CalVerT:带校准验证器遥测的智能体在知识密集型任务中提升行动与学习
阅读原文· arxiv.org大语言模型智能体在知识密集型问答中常因无法判断答案是否不确定、无支撑或已完整,导致过早给出自信但无支撑的回答,或在证据足够时过度检索。CalVerT通过向智能体状态注入校准的自信心分数和基础验证器分数,提供更完整的状态空间视图。在四个QA基准上,无需训练即可提升F1,既触发对过度依赖参数知识的检索,又减少冗余检索。经强化学习训练后,添加CalVerT遥测的智能体表现优于同等训练的无遥测系统。
LLM agents in knowledge intensive question answering take retrieval and reasoning actions with incomplete knowledge about whether their current answer is uncertain, unsupported, or already complete. This produces two failure modes: committing to confident but unsupported answers, which hurts accuracy, and over-retrieving when the evidence in hand already suffices, resulting in wasted compute.

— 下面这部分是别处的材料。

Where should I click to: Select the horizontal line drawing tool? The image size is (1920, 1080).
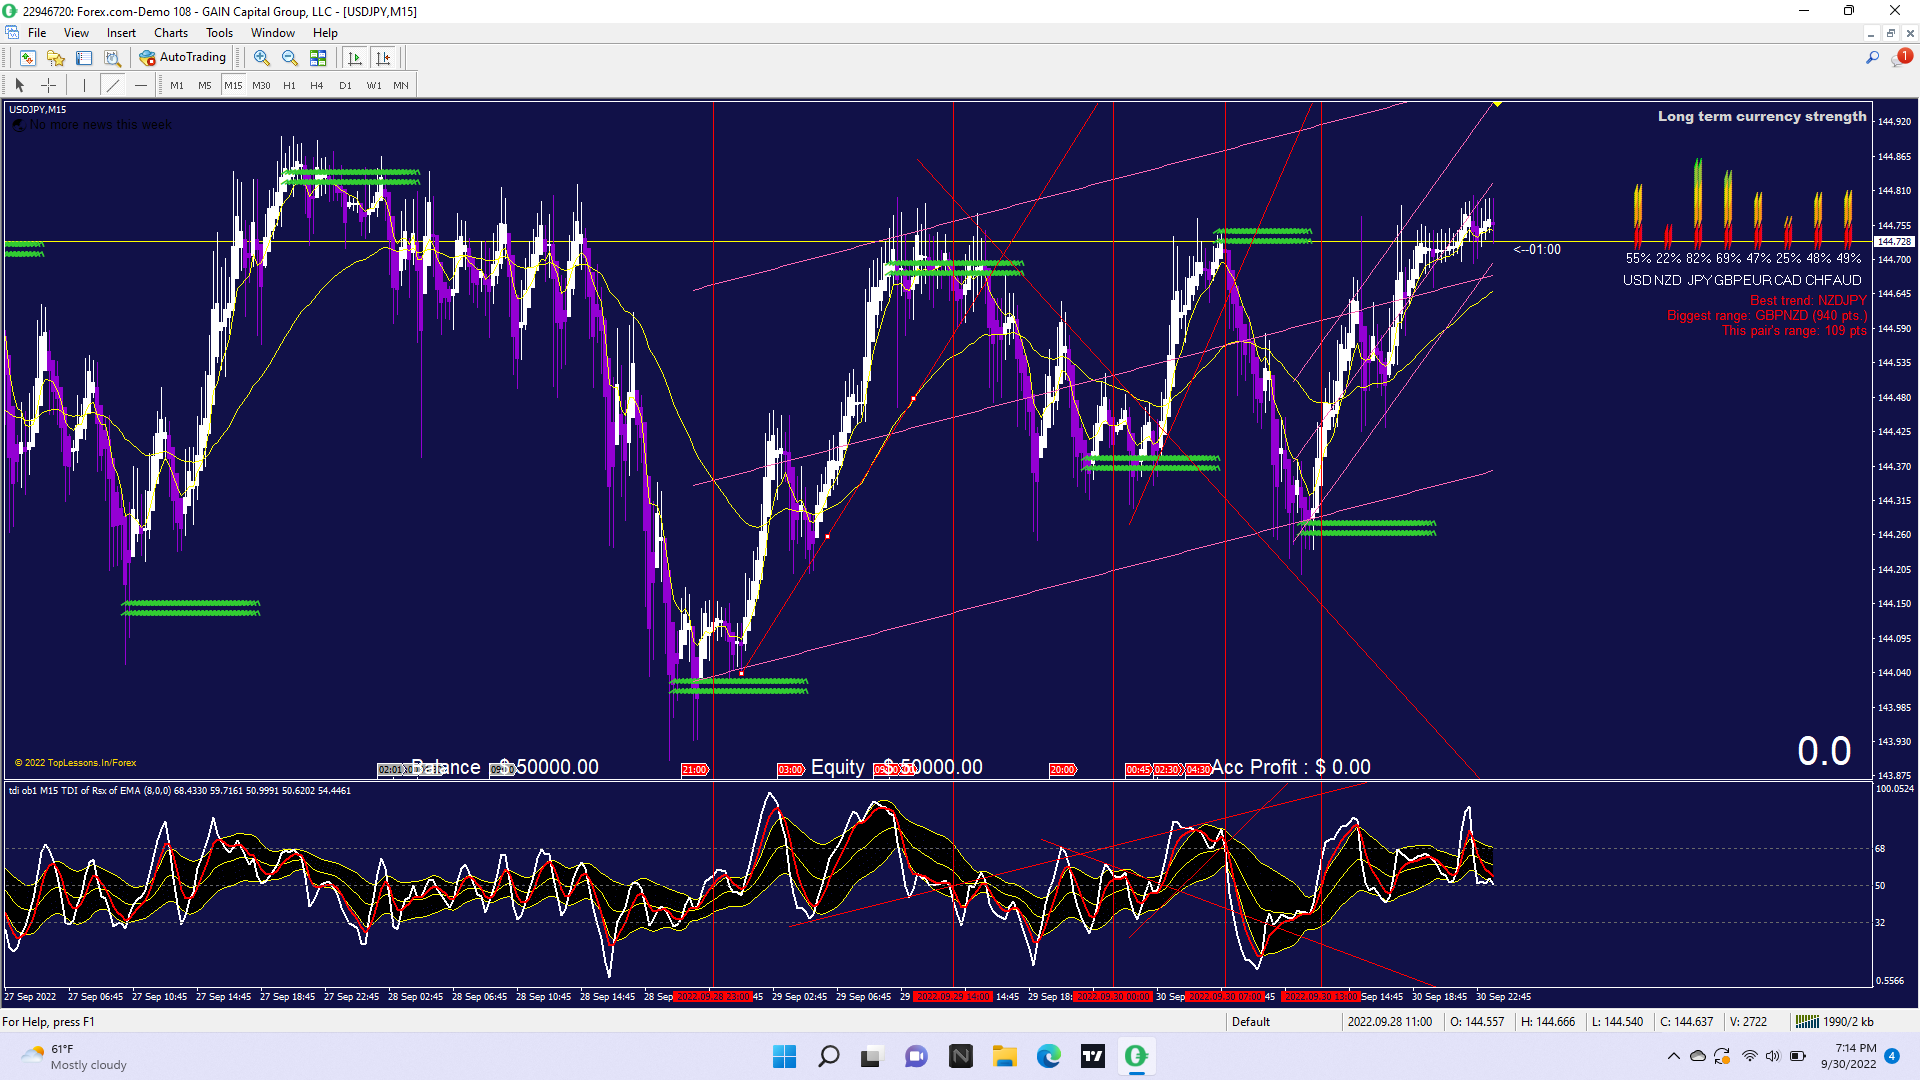click(141, 85)
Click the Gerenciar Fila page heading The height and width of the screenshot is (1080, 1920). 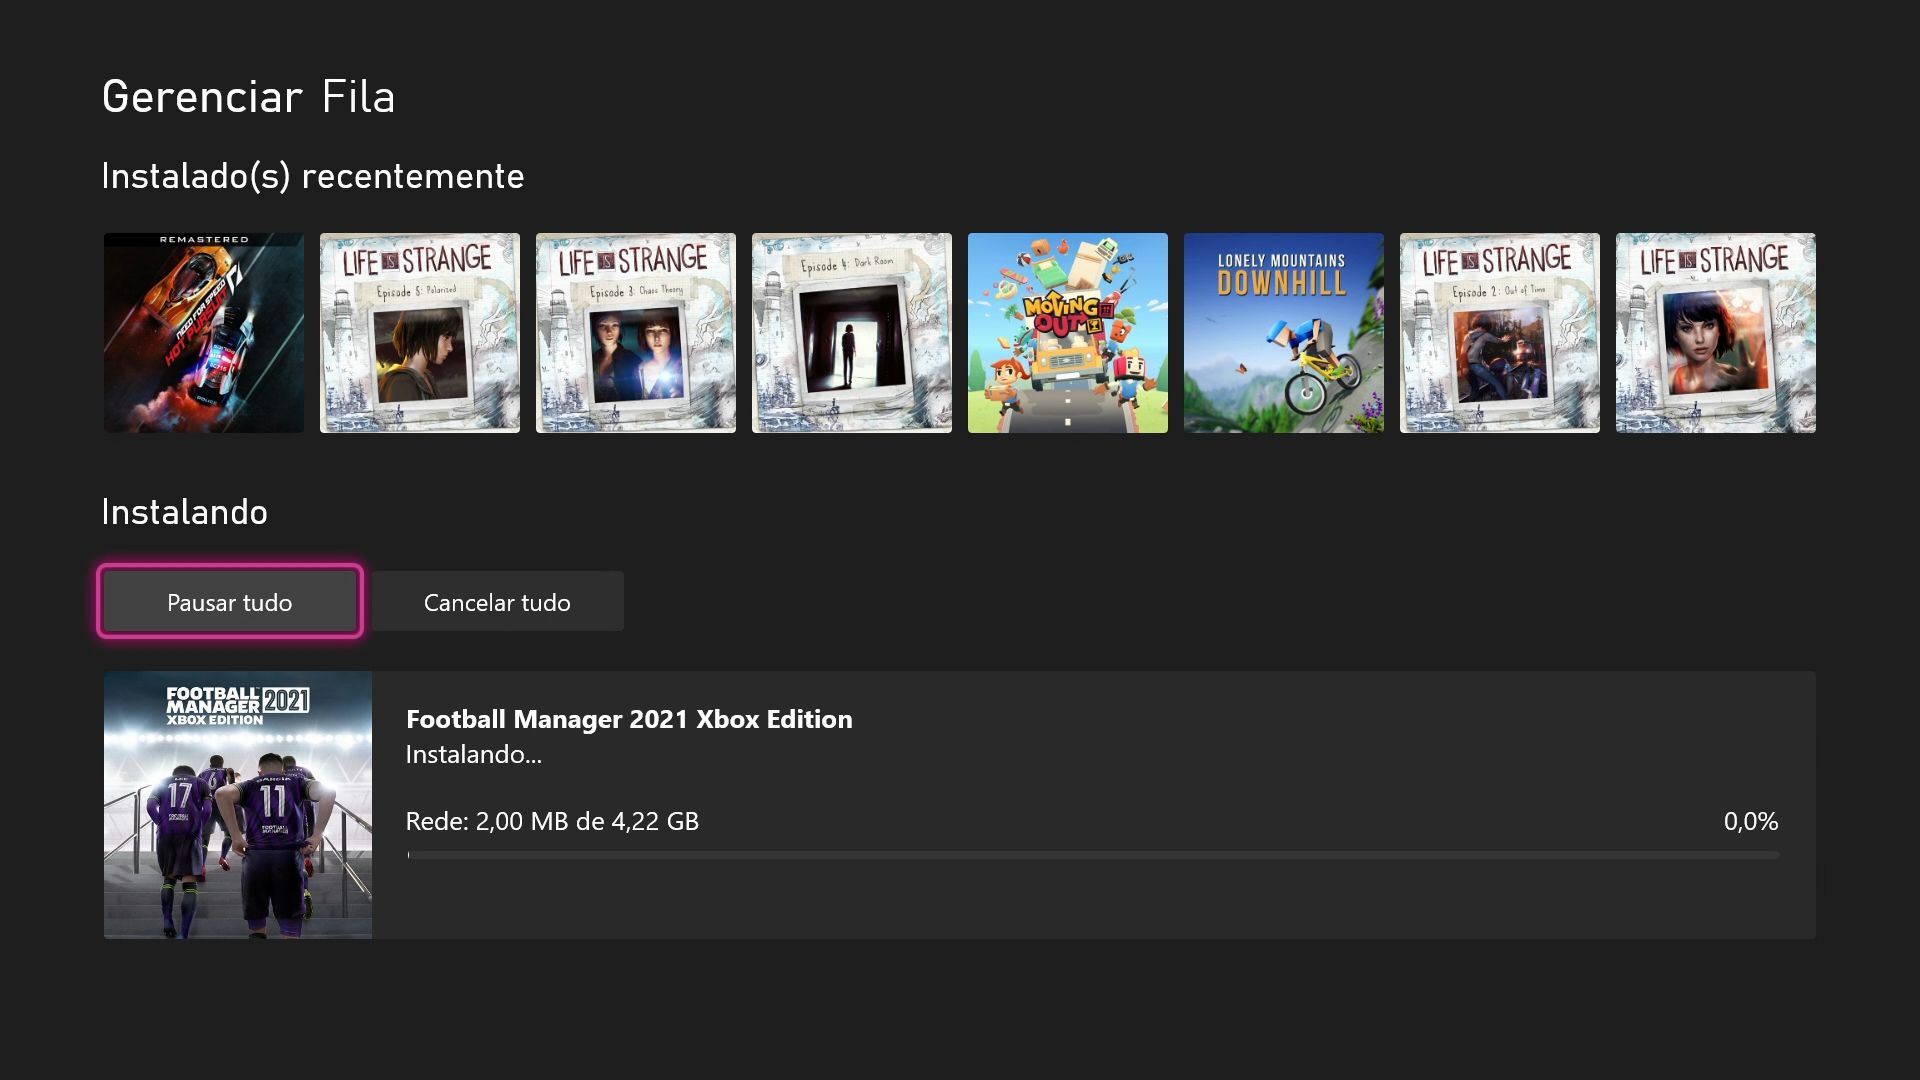248,96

To give agents a more complete picture of the state space they are operating in, we introduce calibrated verifier telemetry (CalVerT), which augments the agent's state with additional telemetry: a calibrated self-confidence score and a grounding verifier score. We show that CalVerT can improve agents in both training-free and training-based settings. On four QA benchmarks, we find that CalVerT raises F1 by triggering retrieval in cases where agents over-rely on parametric knowledge, while cutting redundant retrieval in cases where agents have sufficient context to answer. We show that CalVerT can augment existing QA frameworks without training. Moreover, CalVerT also improves trained systems: by simply augmenting an agent's state with telemetry, we observe improvements after reinforcement learning, as compared to an agent with identical training but no CalVerT telemetry.